Opposition et régime de Damas, qu'un fossé abyssal sépare toujours après cinq ans de guerre, ont d'ailleurs rejeté unanimement la proclamation des Kurdes syriens: Damas a mis en garde contre "toute atteinte à l'unité du territoire et du peuple syrien", tandis que l'opposition mettait en garde contre "une aventure sans fondement légal".
Acteurs incontournables de la tentaculaire crise syrienne, les Kurdes, qui contrôlent désormais 14% du pays et les trois-quarts de la frontière syro-turque, ne sont pas associés aux pourparlers de Genève, en raison de l'opposition farouche de la Turquie, qui considère leur parti, le PYD, comme "terroriste" et craint les répercussions sur sa propre communauté kurde.
En annonçant un système fédéral et l'union de trois "cantons" kurdes (Afrine, Kobané et Jaziré) et les régions récemment conquises dans le nord syrien au sein de leur zone d'"administration autonome", les Kurdes adressent un "message politique" aux négociateurs de Genève, selon Mutlu Civiroglu, un expert basé à Washington interrogé par l'AFP.
Autre message, celui lancé depuis Moscou par Vladimir Poutine. Le président russe a prévenu qu'il pouvait redéployer ses avions "en quelques heures" dans le ciel syrien en cas de violation de la trêve, qui tient peu ou prou sur le terrain depuis le 27 février. "Ce n'est pas ce que nous voulons, une escalade militaire n'est pas dans notre intérêt", a ajouté M. Poutine, qui avait créé la surprise lundi en annonçant le retrait du gros des forces russes de la Syrie.
Selon l'armée russe, ce retrait devrait être achevé d'ici "deux à trois jours".
Ces déclarations et initiatives illustrent la fragilité du "contexte favorable" dans lequel se sont ouvertes les discussions de Genève lundi.
- Légitimité de l'opposition -
Les pourparlers indirects entre régime et opposition, menés sous l'égide de l'ONU, doivent être centrés sur les modalités de la transition politique en Syrie, afin de sortir d'un conflit qui a fait plus de 270.000 morts.
L'opposition regroupée au sein du Haut comité des Négociations (HCN), basé à Ryad, qui réunit des politiques et des représentants des groupes armés, doit rencontrer jeudi l'émissaire de l'ONU Staffan da Mistura pour la deuxième fois depuis le début de la semaine. L'occasion de "demander des clarifications" sur la tournure prise par le processus, selon une source au sein du HCN.
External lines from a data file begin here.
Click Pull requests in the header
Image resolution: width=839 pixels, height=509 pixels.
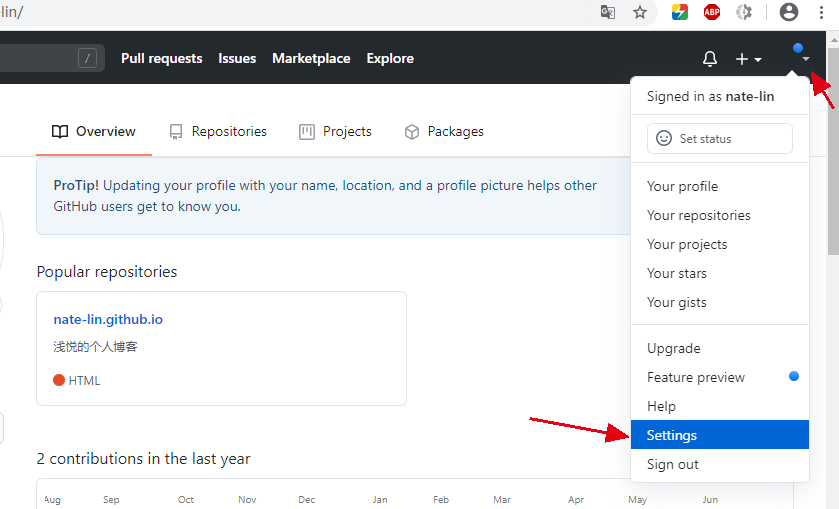(161, 59)
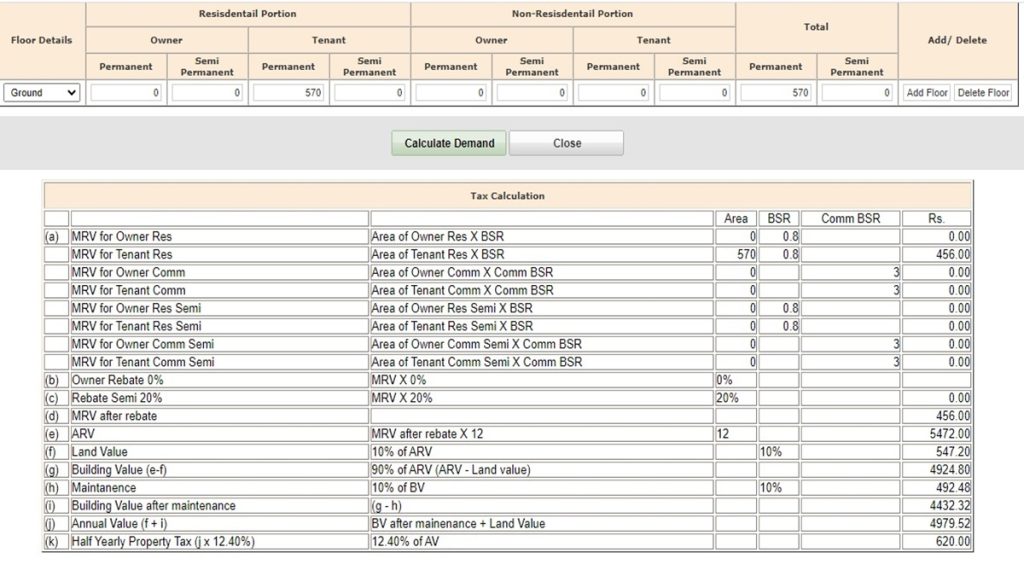This screenshot has width=1024, height=576.
Task: Click Non-Residential Owner Semi Permanent field
Action: coord(532,93)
Car si l'opposition officielle est adoubée par les Occidentaux, elle est remise en cause par le régime de Damas et son allié russe.
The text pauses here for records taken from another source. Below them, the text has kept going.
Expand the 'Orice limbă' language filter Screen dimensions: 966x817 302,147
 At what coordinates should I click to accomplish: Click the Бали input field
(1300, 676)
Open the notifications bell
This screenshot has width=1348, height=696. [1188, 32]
Une deuxième délégation baptisée "Groupe de Moscou et du Caire", comprenant des opposants et des personnalités dont certains poussés par la Russie, a été reçue mercredi officiellement par M. De Mistura à l'ONU, semant le trouble au sein du HCN.
Le groupe de Moscou et du Caire, qui avait déjà réclamé une place à la table des négociations lors du précédent round en février dernier, comprend des figures comme Qadri Jamil, ancien vice-Premier ministre du régime d'Assad, Randa Kassis, une opposante laïque ou Jihad Makdissi, un ancien porte-parole du gouvernement. Il compte aussi en son sein d'autres opposants chrétiens, alaouites et assyriens.
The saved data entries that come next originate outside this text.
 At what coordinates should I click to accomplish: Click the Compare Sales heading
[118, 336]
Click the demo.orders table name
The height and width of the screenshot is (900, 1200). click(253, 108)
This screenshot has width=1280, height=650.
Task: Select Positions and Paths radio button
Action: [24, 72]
"C'est un sujet hautement polémique, c'est crispant pour l'opposition, car ils ne veulent pas que le sujet sur leur représentativité retarde l'échéance du véritable débat et ralentisse les discussions", selon une source diplomatique occidentale.
La feuille de route internationale pour la transition politique en Syrie prévoit la constitution d'un organe de transition dans six mois, la rédaction d'une nouvelle Constitution et des élections législatives et présidentielle dans 18 mois.
Mais les interprétations sur cet organe de transition (gouvernement d'union élargi selon Damas, autorité ayant les pleins pouvoirs et excluant le président Bachar al-Assad selon l'opposition) constituent l'un des principaux points de blocage.
Les délégations de Damas et de l'opposition ont chacune présenté des propositions au cours de leurs entretiens avec M. de Mistura. Selon une source proche de la délégation gouvernementale, le régime a réaffirmé que la lutte contre le terrorisme constituait une priorité, prôné un gouvernement élargi et défendu l'intégrité territoriale et la souveraineté de la Syrie.